◆ STATED TASK: Turn the records from the first line through the line containing "click(x=271, y=594)" into a Markdown table with the columns No. and Line, numbering each row and skipping blank lines.
━━━ RECORDED DATA
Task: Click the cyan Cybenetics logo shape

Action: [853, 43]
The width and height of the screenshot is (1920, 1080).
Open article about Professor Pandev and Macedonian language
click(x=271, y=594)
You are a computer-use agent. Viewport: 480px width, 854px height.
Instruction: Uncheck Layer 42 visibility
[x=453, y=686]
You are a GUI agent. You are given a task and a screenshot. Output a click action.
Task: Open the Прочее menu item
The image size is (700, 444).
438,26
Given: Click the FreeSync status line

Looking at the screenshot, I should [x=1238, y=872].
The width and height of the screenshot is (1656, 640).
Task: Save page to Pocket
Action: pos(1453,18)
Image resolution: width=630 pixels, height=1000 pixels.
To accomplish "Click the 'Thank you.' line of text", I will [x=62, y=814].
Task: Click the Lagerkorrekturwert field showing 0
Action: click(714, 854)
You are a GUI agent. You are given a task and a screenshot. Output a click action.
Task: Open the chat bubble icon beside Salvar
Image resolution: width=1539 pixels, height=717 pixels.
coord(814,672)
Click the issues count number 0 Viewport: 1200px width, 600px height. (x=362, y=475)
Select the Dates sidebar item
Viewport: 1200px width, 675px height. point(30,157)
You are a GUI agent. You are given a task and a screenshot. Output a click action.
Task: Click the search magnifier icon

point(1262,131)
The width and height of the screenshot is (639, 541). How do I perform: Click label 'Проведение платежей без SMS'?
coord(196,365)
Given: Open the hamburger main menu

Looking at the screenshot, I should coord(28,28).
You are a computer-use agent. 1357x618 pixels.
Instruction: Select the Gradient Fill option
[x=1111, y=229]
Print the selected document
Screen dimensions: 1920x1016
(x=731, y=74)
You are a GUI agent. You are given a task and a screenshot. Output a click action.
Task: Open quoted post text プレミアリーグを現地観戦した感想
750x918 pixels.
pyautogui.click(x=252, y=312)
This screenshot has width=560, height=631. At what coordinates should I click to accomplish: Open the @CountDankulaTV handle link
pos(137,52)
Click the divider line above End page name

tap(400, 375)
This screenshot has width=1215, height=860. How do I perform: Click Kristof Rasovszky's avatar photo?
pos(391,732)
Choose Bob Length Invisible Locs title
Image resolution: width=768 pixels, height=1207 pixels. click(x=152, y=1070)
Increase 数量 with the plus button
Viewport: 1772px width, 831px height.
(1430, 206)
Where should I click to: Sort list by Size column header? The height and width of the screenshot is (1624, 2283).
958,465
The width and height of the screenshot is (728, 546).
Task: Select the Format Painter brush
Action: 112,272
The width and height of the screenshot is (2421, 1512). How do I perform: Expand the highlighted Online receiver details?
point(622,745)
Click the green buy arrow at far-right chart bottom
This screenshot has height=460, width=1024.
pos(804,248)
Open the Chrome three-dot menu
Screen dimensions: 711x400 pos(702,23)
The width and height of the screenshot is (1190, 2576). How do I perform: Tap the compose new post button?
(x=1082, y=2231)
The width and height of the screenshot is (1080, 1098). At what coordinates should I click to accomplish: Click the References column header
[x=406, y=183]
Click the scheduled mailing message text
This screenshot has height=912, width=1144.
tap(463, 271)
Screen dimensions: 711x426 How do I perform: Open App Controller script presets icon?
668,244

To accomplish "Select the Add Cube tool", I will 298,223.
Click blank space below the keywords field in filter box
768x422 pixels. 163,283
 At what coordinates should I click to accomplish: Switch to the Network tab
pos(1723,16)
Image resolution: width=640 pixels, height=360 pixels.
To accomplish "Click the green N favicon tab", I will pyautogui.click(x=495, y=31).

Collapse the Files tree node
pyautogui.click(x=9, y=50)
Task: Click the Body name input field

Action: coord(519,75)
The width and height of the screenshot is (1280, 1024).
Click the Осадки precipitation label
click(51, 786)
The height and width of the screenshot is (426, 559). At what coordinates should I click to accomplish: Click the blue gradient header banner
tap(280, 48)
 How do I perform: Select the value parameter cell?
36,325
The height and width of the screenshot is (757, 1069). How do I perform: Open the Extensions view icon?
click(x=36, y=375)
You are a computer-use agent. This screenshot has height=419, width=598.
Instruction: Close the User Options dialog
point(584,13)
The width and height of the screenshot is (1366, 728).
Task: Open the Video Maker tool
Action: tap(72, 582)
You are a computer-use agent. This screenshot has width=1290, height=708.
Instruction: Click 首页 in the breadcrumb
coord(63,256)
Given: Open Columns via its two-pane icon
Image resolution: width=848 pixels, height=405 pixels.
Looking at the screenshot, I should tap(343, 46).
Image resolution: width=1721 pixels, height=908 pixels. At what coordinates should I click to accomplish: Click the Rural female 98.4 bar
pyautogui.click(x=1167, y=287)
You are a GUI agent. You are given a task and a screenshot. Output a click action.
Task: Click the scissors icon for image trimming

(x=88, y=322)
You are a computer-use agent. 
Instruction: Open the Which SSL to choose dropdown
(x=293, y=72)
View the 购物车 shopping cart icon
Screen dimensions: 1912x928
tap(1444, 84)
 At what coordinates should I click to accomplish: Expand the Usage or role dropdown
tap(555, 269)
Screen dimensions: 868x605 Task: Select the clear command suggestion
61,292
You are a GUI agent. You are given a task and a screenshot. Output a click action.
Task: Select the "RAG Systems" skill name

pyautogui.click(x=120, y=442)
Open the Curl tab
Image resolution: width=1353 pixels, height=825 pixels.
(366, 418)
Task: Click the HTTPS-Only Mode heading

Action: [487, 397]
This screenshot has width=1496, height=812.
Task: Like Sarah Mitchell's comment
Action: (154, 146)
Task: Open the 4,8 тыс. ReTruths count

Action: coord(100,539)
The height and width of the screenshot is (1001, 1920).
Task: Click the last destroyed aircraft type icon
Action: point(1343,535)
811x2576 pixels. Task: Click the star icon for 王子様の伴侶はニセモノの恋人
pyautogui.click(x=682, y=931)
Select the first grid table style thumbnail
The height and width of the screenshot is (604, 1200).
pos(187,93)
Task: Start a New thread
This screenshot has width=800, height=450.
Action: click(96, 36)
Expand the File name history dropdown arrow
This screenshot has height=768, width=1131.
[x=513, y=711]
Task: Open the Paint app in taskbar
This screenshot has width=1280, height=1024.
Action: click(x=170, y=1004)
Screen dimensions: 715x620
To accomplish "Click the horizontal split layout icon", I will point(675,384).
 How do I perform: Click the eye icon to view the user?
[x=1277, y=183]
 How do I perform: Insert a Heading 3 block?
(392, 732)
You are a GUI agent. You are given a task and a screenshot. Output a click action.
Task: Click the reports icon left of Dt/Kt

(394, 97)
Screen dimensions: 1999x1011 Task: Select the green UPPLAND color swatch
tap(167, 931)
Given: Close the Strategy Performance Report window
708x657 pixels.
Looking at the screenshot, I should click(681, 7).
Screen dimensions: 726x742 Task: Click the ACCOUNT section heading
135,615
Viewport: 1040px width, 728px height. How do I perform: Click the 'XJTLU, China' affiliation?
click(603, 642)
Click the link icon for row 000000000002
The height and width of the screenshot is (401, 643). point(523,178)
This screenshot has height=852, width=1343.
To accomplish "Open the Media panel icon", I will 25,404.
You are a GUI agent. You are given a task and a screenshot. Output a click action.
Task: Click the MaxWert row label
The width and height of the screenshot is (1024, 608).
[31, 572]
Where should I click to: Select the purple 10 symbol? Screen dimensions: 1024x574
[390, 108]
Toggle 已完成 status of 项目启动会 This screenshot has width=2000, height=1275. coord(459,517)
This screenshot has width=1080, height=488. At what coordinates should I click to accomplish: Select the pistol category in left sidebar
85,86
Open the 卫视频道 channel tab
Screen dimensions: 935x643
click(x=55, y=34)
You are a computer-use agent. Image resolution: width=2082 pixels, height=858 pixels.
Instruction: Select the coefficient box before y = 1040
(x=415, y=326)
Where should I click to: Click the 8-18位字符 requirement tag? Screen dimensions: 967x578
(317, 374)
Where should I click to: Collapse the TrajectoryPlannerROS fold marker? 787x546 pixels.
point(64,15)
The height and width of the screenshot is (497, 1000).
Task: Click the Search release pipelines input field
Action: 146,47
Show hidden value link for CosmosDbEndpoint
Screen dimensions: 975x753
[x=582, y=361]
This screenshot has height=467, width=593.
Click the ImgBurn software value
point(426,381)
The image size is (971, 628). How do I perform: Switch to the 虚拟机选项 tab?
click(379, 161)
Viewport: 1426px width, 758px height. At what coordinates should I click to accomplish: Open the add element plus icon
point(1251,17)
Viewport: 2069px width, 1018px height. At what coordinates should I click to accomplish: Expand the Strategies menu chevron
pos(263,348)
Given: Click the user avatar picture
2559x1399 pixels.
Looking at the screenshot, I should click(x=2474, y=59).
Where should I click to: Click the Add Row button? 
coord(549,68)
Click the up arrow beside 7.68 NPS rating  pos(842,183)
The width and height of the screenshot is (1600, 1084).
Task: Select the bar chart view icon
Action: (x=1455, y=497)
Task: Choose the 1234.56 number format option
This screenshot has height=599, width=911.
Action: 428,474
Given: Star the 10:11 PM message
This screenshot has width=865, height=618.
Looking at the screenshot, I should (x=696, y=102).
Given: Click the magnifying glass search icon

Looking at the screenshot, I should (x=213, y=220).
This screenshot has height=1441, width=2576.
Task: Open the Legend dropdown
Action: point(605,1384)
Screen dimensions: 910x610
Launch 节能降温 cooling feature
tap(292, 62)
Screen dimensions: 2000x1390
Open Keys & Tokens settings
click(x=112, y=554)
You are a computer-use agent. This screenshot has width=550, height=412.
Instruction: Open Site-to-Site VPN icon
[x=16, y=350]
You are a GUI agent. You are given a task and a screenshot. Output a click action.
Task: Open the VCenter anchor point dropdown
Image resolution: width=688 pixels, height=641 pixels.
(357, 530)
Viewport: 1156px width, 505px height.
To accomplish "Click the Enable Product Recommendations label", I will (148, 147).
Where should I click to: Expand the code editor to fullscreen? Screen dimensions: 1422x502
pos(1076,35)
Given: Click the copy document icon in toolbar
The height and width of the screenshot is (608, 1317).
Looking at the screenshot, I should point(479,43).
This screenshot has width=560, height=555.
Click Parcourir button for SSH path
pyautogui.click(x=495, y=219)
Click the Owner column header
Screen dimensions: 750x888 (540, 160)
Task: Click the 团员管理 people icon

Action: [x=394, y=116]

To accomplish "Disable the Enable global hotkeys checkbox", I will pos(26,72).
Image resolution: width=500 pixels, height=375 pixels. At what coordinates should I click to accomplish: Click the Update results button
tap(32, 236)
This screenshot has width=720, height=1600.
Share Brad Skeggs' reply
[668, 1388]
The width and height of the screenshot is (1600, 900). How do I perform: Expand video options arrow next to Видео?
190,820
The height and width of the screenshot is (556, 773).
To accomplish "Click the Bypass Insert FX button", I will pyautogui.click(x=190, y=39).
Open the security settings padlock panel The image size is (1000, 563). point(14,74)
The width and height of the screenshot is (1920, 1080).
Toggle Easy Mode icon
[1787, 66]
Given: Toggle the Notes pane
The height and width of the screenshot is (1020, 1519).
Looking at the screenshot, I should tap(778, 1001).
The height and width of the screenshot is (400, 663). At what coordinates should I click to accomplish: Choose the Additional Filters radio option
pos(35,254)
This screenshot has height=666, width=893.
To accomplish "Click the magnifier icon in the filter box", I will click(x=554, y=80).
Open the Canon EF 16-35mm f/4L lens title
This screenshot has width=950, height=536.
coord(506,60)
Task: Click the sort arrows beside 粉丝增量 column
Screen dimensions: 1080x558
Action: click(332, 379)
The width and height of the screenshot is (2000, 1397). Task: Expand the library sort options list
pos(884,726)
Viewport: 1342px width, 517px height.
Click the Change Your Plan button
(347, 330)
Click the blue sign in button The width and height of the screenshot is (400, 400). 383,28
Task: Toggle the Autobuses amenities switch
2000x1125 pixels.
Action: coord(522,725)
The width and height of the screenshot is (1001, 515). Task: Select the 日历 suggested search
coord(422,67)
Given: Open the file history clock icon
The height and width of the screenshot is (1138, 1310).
━━━━━━
◆ OUTPUT FOR THIS EXERCISE:
| No. | Line |
|---|---|
| 1 | Task: Click the cyan Cybenetics logo shape |
| 2 | Action: [853, 43] |
| 3 | The width and height of the screenshot is (1920, 1080). |
| 4 | Open article about Professor Pandev and Macedonian language |
| 5 | click(x=271, y=594) |